Gabriel Vannery had been a notable character: as a painter he had produced work showing greater extremes of excellence and vileness than any other Academician of the last century. It was the contrast in his work that was so amazing—and so provocative. On the one hand he covered enormous canvases with the smoothest, most accomplished, most worthless narrative pictures, of a sentimental and popular quality which was either adored or despised. In contrast he painted portraits which could only he described as satires, and nudes in the veritable Cezanne tradition which showed a power almost equal to the greatest of the Post-Impressionists. The “academic” Vannerys commanded enormous prices in England in the late nineties, when prosperous business magnates bought Academy pictures as a token of their wealth, and the impressionist Vannerys sold on the Continent for almost equally large sums.

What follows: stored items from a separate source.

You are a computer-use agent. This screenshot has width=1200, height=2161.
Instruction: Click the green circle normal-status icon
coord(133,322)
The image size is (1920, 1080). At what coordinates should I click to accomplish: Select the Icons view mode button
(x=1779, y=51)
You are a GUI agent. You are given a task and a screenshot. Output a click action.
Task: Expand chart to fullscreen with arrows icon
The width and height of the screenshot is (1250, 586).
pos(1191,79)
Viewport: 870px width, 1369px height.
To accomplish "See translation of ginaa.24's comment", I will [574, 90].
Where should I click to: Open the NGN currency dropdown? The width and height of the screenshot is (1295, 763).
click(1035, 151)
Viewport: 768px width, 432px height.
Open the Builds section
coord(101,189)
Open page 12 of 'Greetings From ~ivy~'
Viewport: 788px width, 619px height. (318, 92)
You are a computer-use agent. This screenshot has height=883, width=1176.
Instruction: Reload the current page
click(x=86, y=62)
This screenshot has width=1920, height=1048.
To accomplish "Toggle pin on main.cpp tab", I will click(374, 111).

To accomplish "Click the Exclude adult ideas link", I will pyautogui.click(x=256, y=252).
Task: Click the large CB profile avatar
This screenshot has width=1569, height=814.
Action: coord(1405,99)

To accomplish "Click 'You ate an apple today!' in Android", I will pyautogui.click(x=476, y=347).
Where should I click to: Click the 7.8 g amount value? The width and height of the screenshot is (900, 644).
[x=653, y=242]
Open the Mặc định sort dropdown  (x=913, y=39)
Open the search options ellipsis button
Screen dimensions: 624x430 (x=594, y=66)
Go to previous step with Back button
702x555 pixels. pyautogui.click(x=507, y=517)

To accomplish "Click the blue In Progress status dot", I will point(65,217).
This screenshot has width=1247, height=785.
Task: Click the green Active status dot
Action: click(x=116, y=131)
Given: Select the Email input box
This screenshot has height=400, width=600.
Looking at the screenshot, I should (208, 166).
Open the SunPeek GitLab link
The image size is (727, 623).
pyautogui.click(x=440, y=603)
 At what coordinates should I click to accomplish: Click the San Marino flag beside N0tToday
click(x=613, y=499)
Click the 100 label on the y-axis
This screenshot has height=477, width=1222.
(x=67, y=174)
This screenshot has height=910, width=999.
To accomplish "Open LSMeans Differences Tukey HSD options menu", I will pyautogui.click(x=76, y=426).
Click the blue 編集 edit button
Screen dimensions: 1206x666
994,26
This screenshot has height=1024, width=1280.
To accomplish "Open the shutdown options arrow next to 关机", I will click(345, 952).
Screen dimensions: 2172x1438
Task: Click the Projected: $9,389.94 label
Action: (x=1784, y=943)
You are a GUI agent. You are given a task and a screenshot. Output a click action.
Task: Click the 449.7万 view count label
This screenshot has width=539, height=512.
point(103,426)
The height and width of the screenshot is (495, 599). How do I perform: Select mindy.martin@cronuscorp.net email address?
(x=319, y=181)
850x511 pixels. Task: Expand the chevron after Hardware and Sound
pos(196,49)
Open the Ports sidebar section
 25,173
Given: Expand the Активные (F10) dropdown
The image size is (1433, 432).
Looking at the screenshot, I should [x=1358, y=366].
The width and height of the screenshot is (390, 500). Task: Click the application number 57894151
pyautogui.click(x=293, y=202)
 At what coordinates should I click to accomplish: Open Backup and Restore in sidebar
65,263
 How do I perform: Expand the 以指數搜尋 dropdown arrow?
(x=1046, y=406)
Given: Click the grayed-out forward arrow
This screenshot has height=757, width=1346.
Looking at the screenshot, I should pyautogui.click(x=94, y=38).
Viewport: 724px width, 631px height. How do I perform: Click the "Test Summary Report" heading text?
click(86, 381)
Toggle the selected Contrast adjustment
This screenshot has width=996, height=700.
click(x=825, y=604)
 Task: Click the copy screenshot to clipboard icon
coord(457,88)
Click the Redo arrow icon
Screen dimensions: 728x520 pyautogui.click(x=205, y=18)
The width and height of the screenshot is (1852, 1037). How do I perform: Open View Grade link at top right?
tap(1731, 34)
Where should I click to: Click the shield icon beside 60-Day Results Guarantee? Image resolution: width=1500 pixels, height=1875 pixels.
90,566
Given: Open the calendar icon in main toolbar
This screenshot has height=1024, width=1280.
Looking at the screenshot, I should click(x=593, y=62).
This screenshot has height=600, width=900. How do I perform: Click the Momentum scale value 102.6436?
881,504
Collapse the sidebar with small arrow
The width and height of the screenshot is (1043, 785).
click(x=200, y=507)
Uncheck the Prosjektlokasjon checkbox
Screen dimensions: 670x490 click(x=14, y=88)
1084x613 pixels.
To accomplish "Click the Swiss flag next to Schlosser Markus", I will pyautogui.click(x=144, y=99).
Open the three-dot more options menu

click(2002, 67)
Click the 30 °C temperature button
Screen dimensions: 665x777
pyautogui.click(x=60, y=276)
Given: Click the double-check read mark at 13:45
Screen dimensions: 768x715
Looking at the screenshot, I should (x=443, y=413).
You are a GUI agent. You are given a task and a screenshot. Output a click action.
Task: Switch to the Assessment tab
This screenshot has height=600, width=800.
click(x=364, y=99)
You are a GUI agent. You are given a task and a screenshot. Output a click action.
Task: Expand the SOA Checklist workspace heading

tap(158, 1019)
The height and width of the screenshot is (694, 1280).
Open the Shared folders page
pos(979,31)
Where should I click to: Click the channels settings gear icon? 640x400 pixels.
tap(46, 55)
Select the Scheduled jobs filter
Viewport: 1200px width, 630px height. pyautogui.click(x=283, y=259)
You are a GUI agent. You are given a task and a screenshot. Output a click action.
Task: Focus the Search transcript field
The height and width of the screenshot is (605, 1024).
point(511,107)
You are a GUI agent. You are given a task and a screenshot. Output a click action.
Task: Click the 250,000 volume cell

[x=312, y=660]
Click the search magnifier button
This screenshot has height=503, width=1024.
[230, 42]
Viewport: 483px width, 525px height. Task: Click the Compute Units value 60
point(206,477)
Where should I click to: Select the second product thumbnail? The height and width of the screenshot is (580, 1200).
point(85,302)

The old man must have made a fortune, meditated Flemming—but he lived too long. The last thirty years of his life showed a steady decrease in power of earning coupled to steadily increasing extravagance. In 1900, at the age of sixty, Vannery had astounded London by marrying his latest model—“I don’t know which is the greater fool, the bride or the bridegroom,” had commented Baines, the sculptor. Certainly the lovely, tongue-tied girl who married the famous old man for his money must have repented her bargain. She died, after ten years of bullying, leaving Martia, a strange dark-eyed child, to be brought up by the tempestuous old painter.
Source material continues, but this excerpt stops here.